--- Entries supplied Enclosed Below ---
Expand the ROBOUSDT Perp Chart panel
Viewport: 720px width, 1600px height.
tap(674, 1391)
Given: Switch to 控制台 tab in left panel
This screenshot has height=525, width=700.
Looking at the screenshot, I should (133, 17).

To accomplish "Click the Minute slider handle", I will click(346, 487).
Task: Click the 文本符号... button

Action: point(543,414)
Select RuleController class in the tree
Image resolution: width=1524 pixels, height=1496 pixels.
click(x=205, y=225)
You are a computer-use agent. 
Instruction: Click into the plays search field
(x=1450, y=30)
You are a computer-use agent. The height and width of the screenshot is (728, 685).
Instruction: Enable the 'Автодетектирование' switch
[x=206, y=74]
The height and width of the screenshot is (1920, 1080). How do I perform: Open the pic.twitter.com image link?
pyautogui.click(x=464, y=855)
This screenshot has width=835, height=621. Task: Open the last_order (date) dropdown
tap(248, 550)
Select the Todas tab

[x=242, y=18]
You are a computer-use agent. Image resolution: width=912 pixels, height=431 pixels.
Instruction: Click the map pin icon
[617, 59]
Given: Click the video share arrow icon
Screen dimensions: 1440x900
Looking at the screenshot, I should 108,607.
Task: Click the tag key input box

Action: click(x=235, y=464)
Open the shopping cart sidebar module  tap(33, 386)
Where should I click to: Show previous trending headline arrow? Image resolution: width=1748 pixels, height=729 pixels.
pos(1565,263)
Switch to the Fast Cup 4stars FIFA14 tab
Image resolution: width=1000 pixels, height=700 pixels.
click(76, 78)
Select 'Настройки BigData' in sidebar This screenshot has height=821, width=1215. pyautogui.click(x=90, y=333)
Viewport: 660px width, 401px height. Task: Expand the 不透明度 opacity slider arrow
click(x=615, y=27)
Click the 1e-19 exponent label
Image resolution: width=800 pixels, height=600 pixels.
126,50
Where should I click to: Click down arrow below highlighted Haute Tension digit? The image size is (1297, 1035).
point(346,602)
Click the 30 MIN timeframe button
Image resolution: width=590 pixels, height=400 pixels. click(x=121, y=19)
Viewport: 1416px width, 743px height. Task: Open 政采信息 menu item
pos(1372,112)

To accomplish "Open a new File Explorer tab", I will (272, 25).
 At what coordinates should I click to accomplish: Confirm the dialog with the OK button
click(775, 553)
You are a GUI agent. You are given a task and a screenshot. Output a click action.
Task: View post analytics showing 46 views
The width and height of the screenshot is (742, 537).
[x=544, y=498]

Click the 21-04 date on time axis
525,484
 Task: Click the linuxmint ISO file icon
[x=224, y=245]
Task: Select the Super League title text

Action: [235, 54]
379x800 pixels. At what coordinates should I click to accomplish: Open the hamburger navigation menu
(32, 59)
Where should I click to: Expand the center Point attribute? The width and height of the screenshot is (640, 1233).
--- End of Enclosed Entries supplied ---
*What the task asks*
Among the lines of the listing above, count those that include the string "will" and give that total alone.

*Problem solution*
2